Records excerpted from a collection:
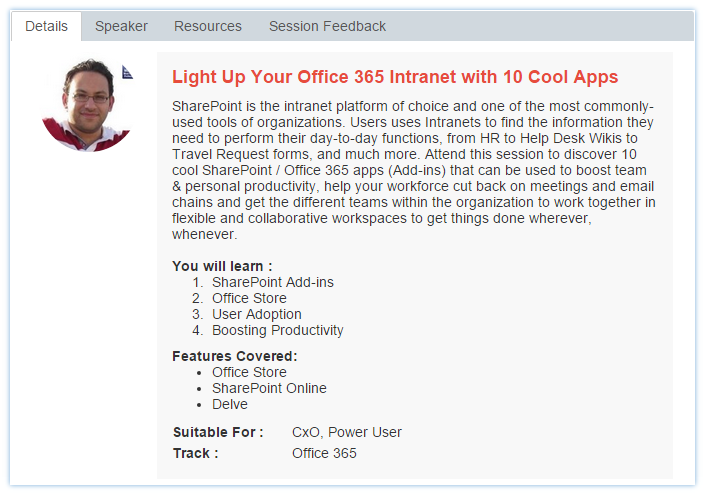Open the Resources tab
The image size is (704, 494).
pyautogui.click(x=208, y=26)

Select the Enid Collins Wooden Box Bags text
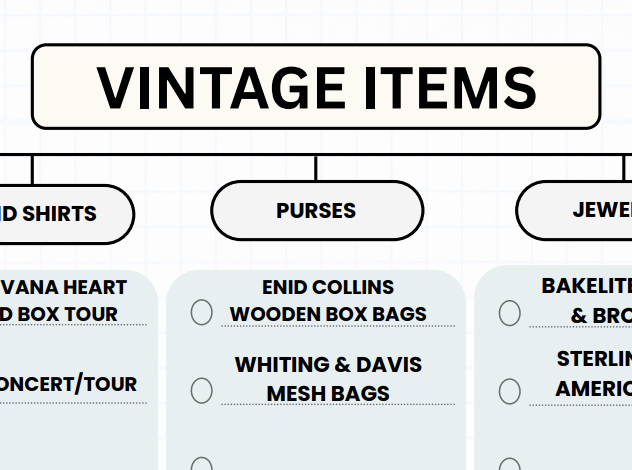(328, 301)
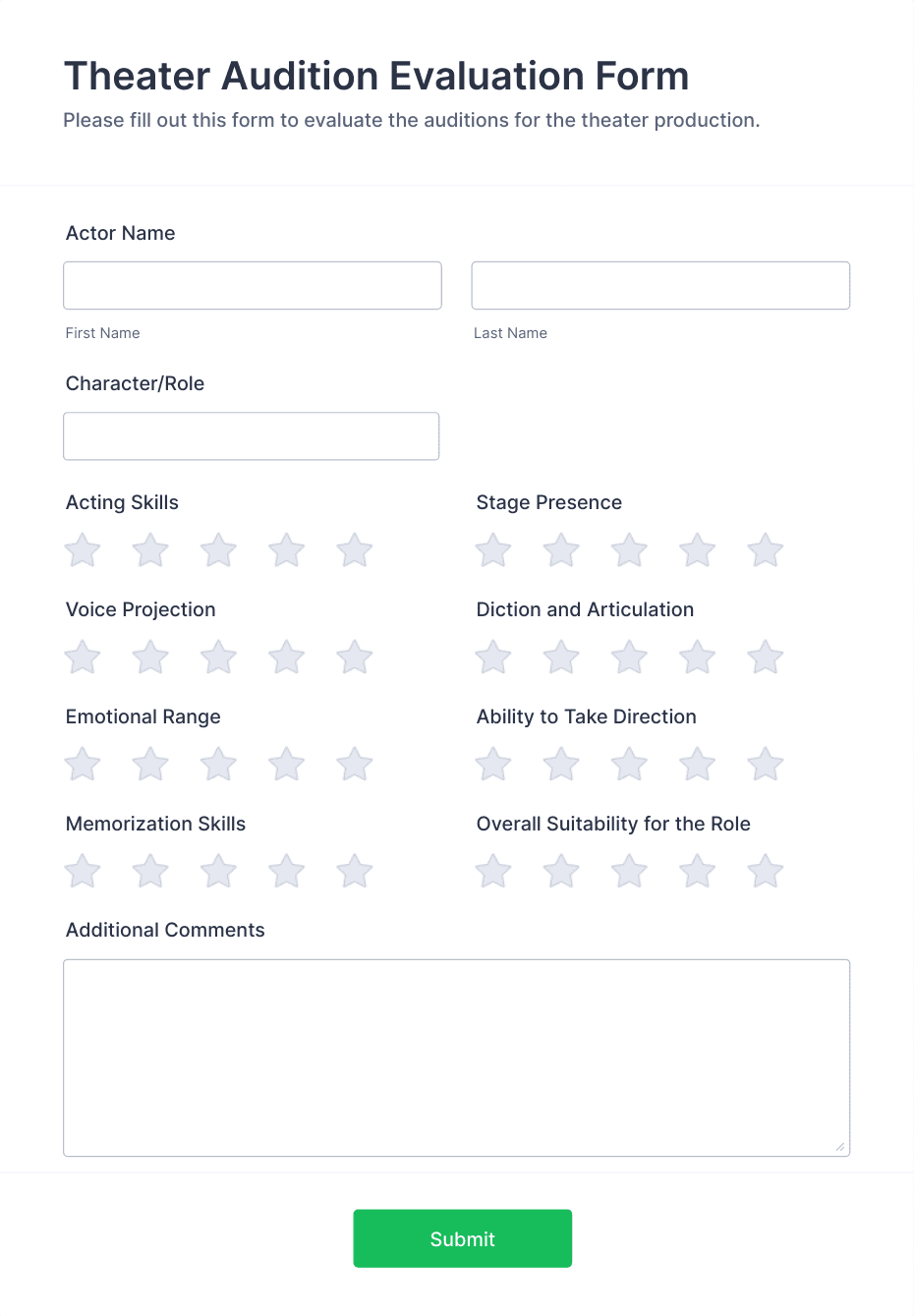Click the resize handle of the comments box
Screen dimensions: 914x1316
pyautogui.click(x=840, y=1146)
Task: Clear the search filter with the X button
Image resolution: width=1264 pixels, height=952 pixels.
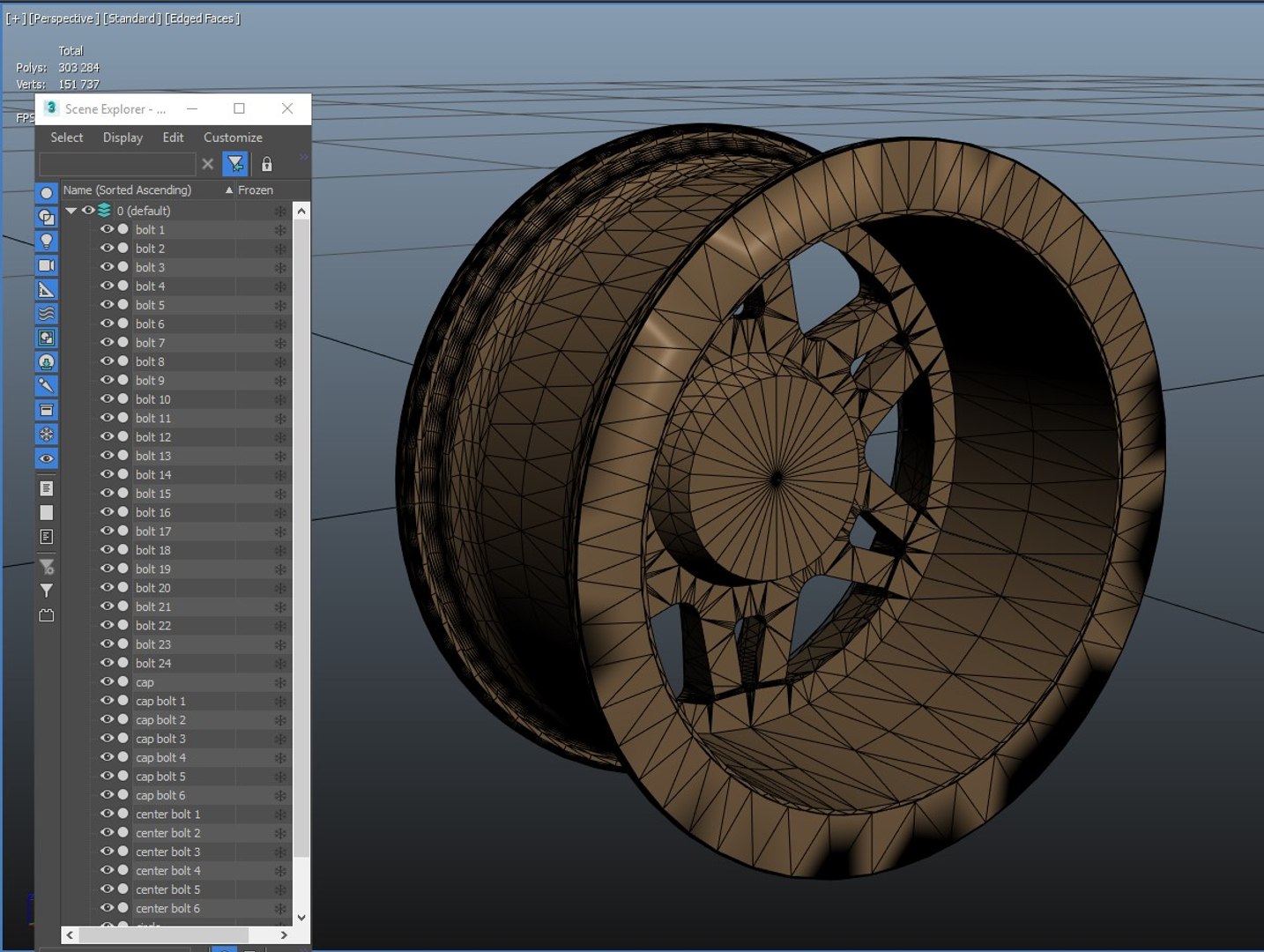Action: 208,164
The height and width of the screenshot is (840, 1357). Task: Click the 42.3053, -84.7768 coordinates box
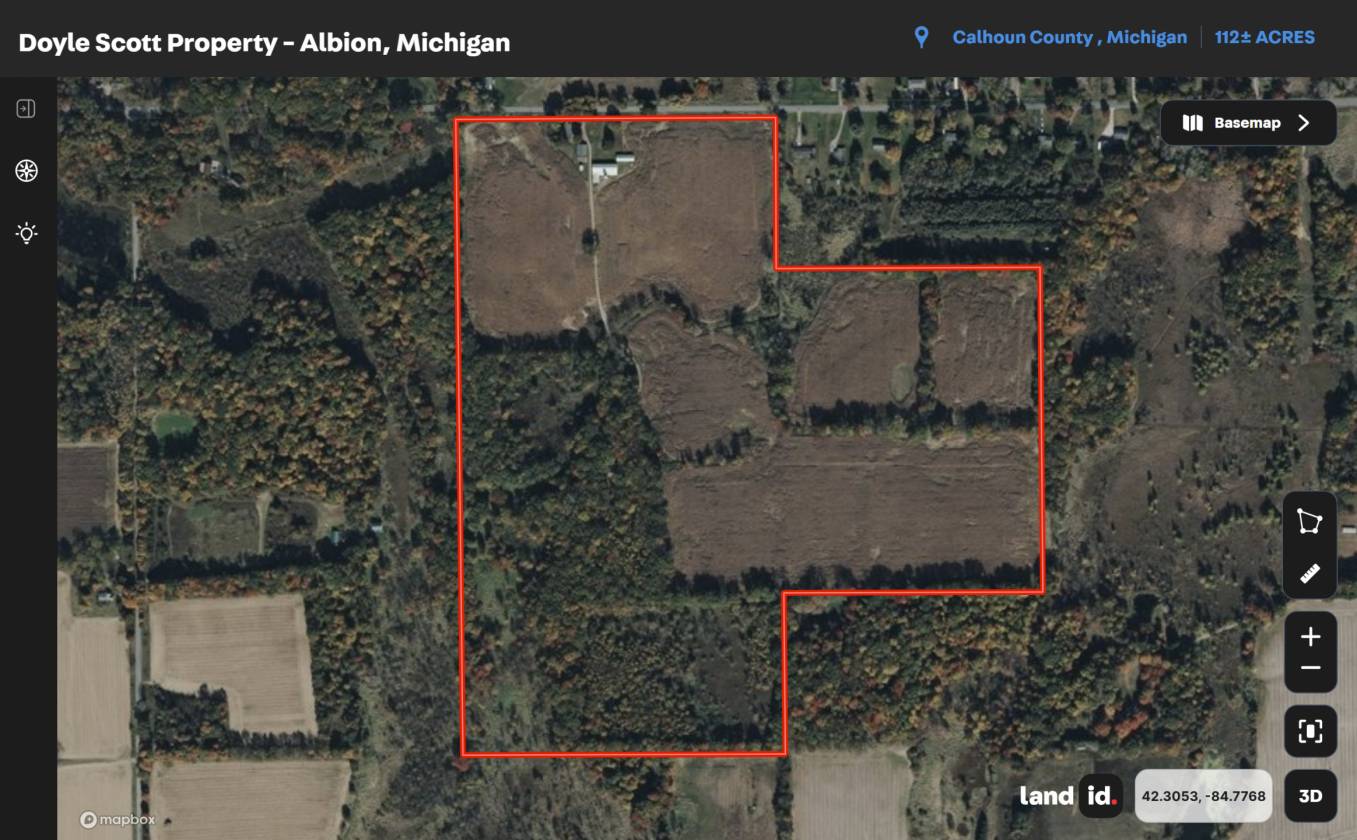point(1203,796)
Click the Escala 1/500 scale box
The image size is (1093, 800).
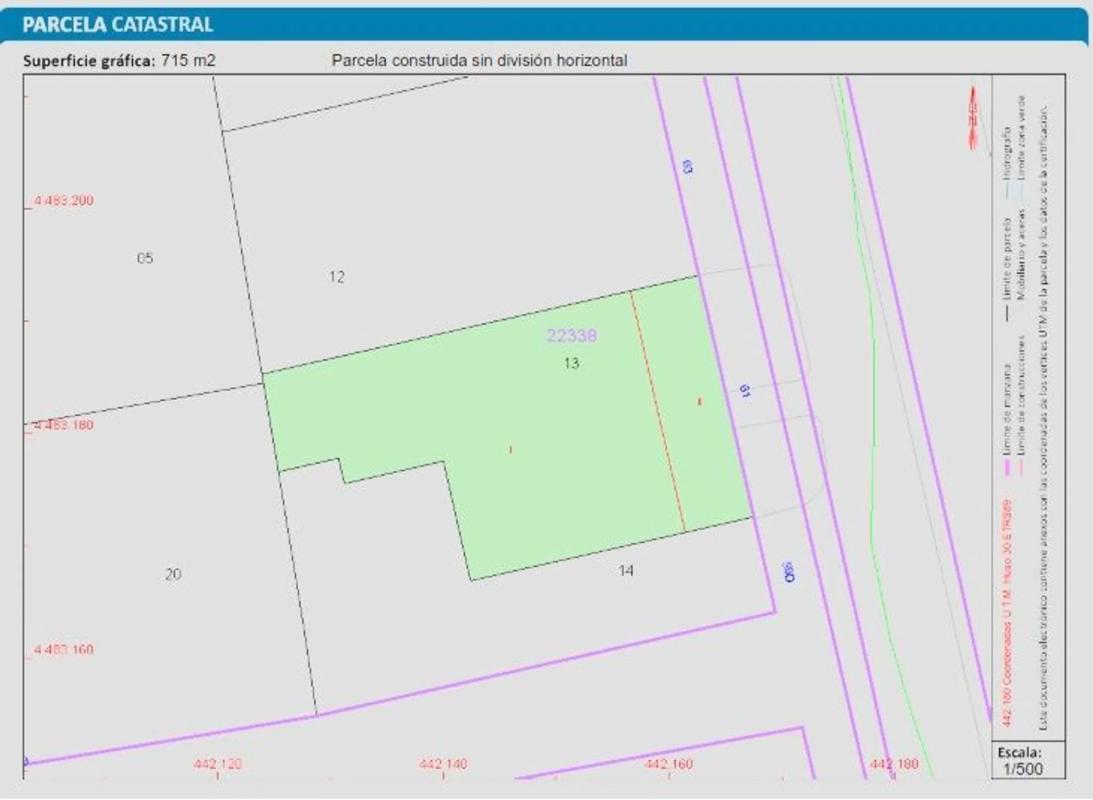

• _What to work on_:
Write out exactly the stretch of lines that begins with the line containing "Select the Enid Collins Wooden Box Bags text" and ends with the last line of the records above, leaving out the pictures.

• _Answer for the task_:
Select the Enid Collins Wooden Box Bags text
(328, 301)
Click the resize handle of the comments box
Screen dimensions: 914x1316
pyautogui.click(x=840, y=1146)
Task: Clear the search filter with the X button
Image resolution: width=1264 pixels, height=952 pixels.
Action: 208,164
The height and width of the screenshot is (840, 1357). Task: Click the 42.3053, -84.7768 coordinates box
point(1203,796)
Click the Escala 1/500 scale box
The image size is (1093, 800).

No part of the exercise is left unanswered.